El ropaje de los sujetos que me acompañaban se distinguía visiblemente del resto de los guardias que había visto en la torre. Estos eran los únicos que tenían el rostro al descubierto y sus atuendos eran mucho más elegantes. Supuse que tenían un rango más elevado que el de un simple centinela, y lo confirmé cuando, llegados a la puerta, impartieron unas cuantas ordenes en lo que parecía ser su idioma natal.
La enorme puerta se abrió. El murmullo de los guardias se apagó al mismo tiempo que experimentaba una extraña sensación en el pecho. La luz blanquecina y hermosa del exterior me cegó por completo. Hice un enorme esfuerzo por entreabrir los ojos, para recuperar más rápido la visión, y fue entonces cuando el asombro me cortó la respiración.
Todo se cubría de nieve, desde las elevadas coníferas hasta las montañas cuyos picos puntiagudos parecían rasgar el cielo. El paisaje era monótono, pero escondía tanto encanto y misterio que su belleza se resaltaba aún más, superando los límites que en un mundo convencional como el mío parecían imposibles, o salidos de un sueño.
Me esforcé en seguir el ritmo de los guardias.
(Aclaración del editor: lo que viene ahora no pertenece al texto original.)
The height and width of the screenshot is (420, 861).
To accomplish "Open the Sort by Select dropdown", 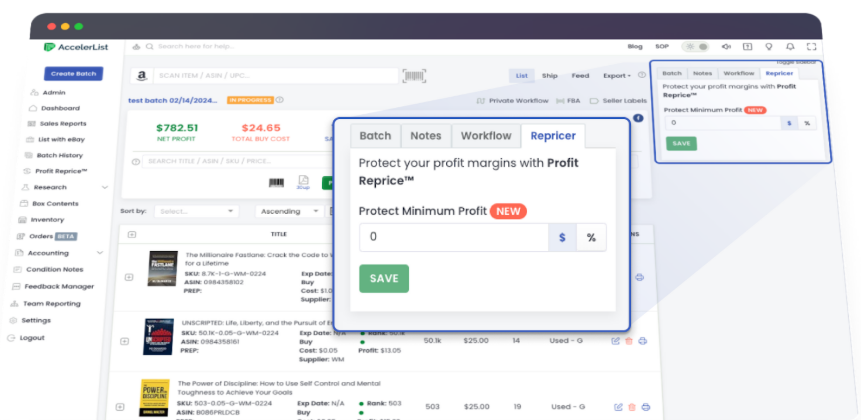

Me sentía a gusto a pesar de que la nieve me llegaba a la rodilla. Nunca antes un abrigo me había aislado tan bien del frío. En el interior mi cuerpo se conservada perfectamente seco y caliente, y gracias a eso, podía enfocar toda mi atención en el paisaje que iba describiendo el sendero por el que transitábamos.